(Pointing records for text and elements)
──────────────────────────────

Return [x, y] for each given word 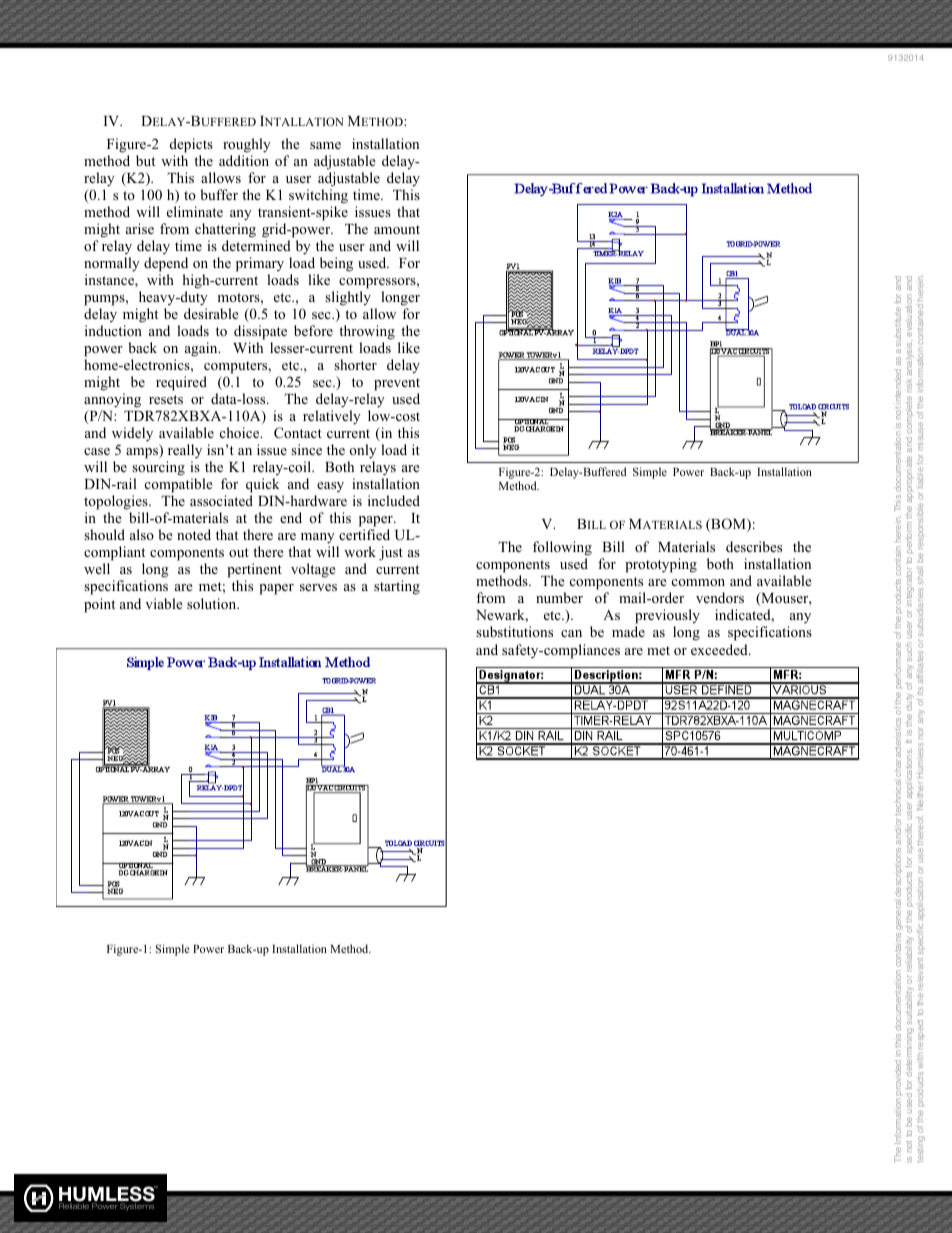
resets [166, 399]
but [145, 160]
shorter [355, 364]
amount [397, 229]
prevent [397, 384]
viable [164, 603]
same [325, 145]
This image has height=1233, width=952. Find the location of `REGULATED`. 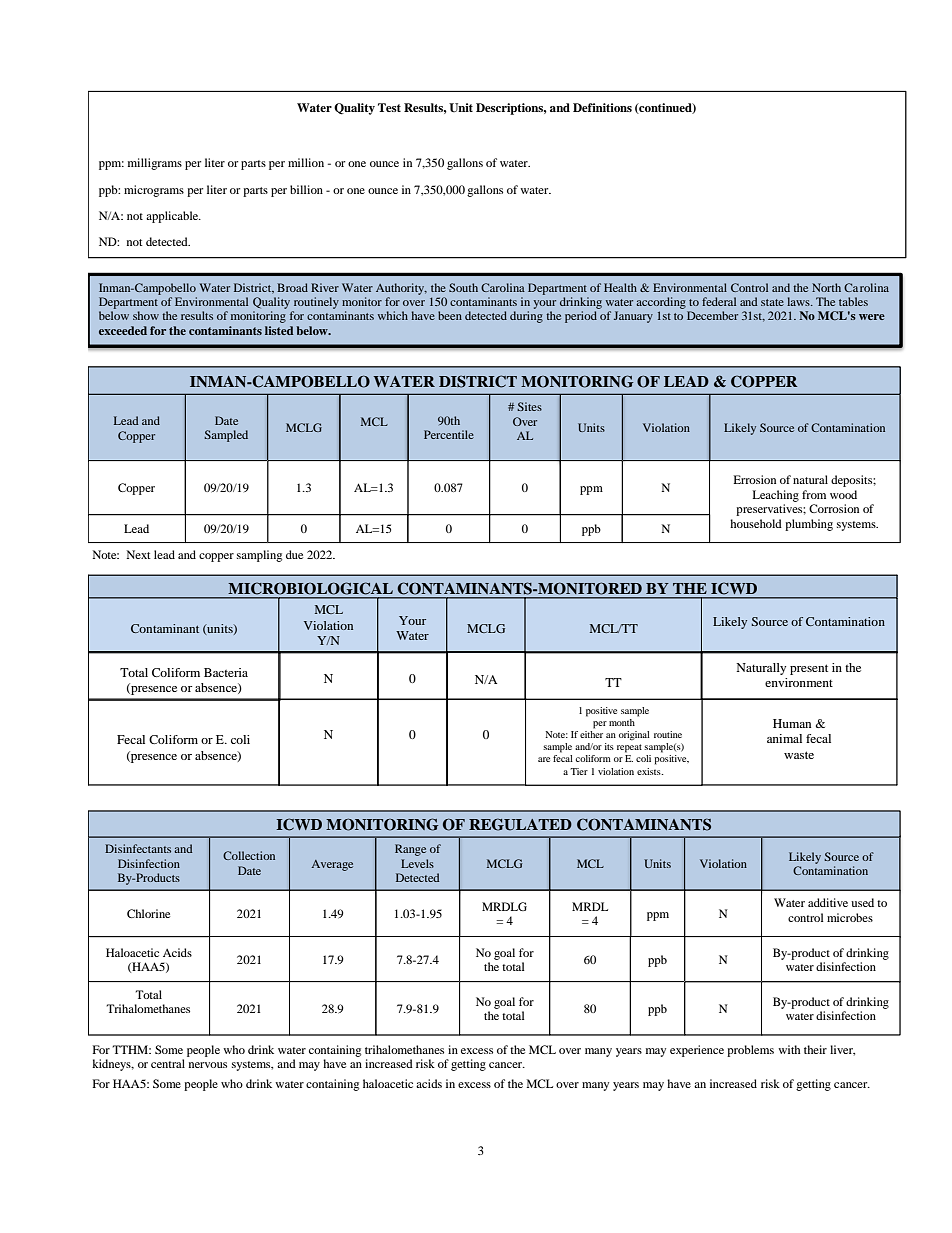

REGULATED is located at coordinates (520, 824).
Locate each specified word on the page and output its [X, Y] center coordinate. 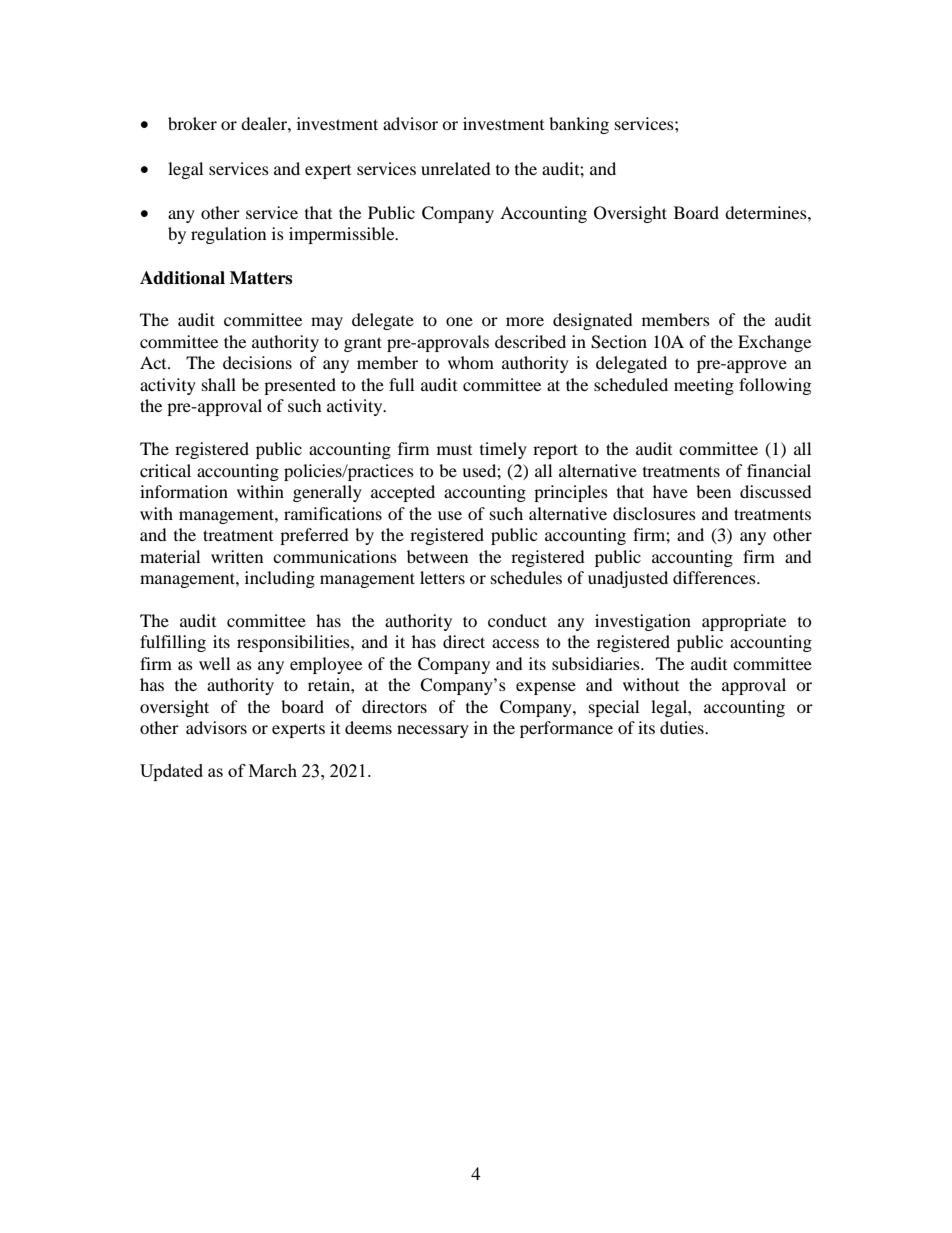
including [280, 579]
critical [165, 470]
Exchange [774, 343]
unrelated [456, 168]
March [273, 770]
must [454, 450]
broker [192, 123]
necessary [433, 731]
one [459, 321]
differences [715, 577]
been [713, 491]
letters [442, 577]
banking [579, 125]
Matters [261, 278]
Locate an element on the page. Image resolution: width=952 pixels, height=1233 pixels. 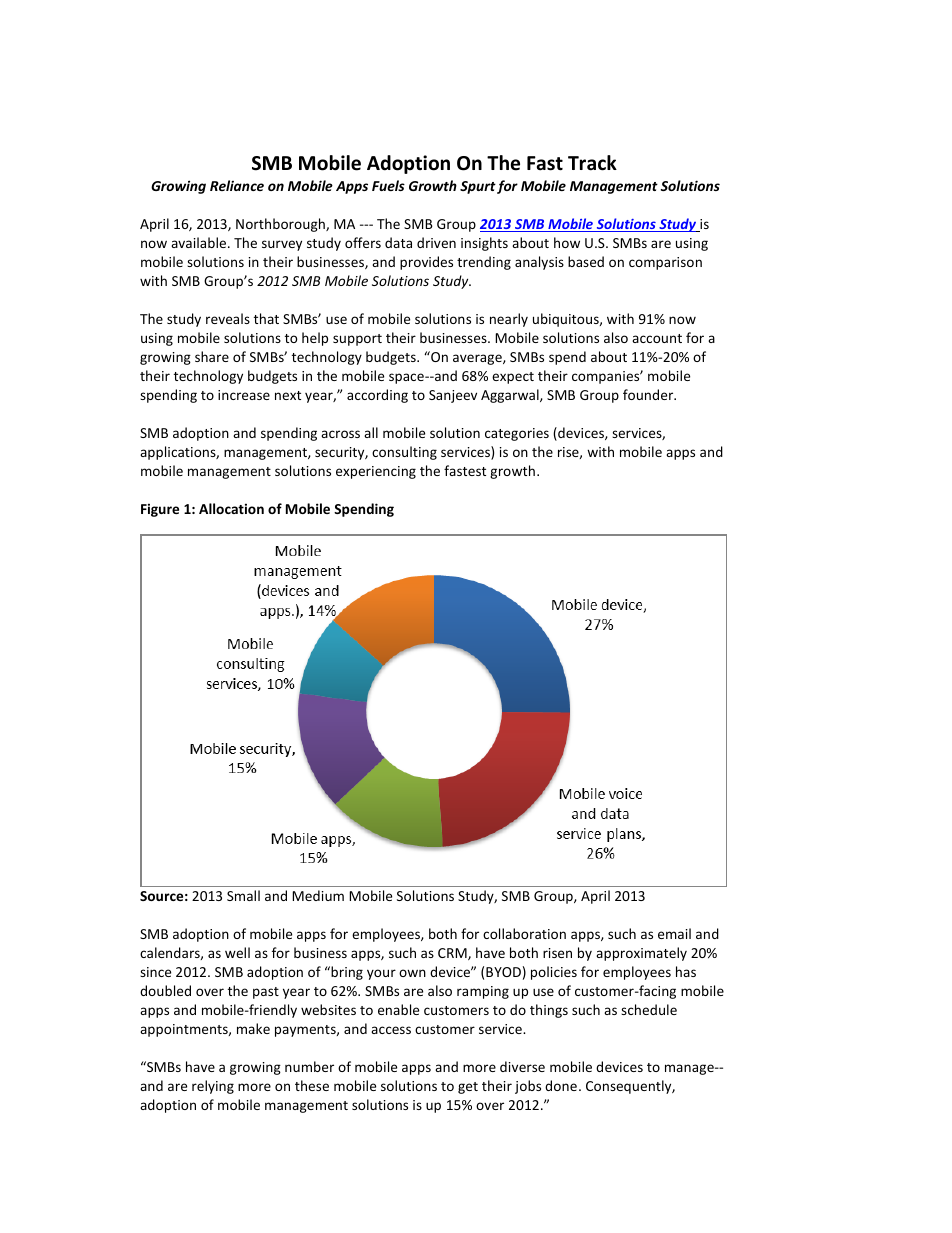
experiencing is located at coordinates (376, 472).
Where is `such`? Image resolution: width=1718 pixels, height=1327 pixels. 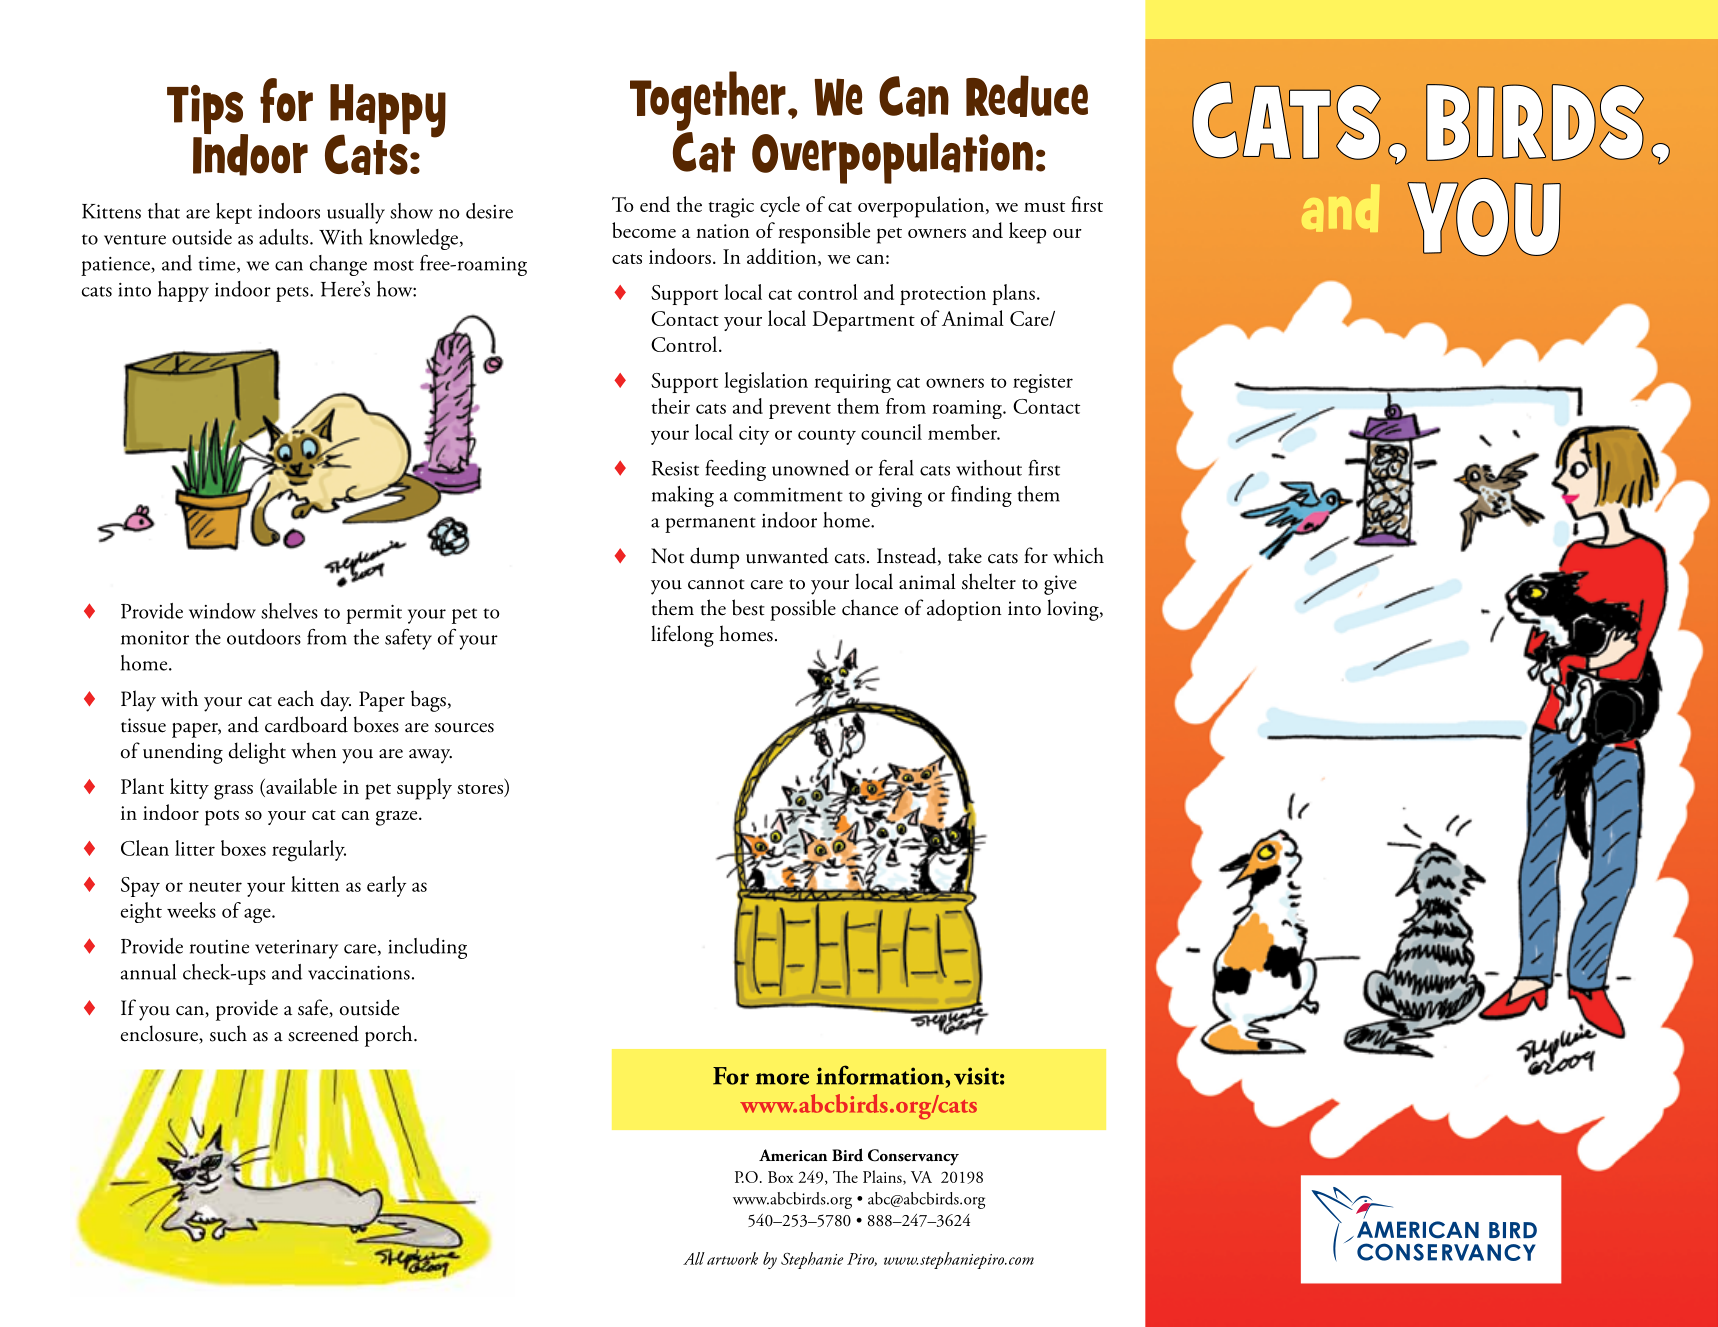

──────────────────────────────

What you are asked to do:
Rewrite all the items above, switching every "Image resolution" to "Page dimensions" and changing nothing else. Leave the pictures out.

Exercise result:
Return [x, y] for each given word 
resets [166, 399]
but [145, 160]
shorter [355, 364]
amount [397, 229]
prevent [397, 384]
viable [164, 603]
same [325, 145]
This image has height=1233, width=952. Find the location of `REGULATED`. 

REGULATED is located at coordinates (520, 824).
Locate each specified word on the page and output its [X, Y] center coordinate. 
including [280, 579]
critical [165, 470]
Exchange [774, 343]
unrelated [456, 168]
March [273, 770]
must [454, 450]
broker [192, 123]
necessary [433, 731]
one [459, 321]
differences [715, 577]
been [713, 491]
letters [442, 577]
banking [579, 125]
Matters [261, 278]
Locate an element on the page. Page dimensions: width=952 pixels, height=1233 pixels. 
experiencing is located at coordinates (376, 472).
Where is `such`? Page dimensions: width=1718 pixels, height=1327 pixels. 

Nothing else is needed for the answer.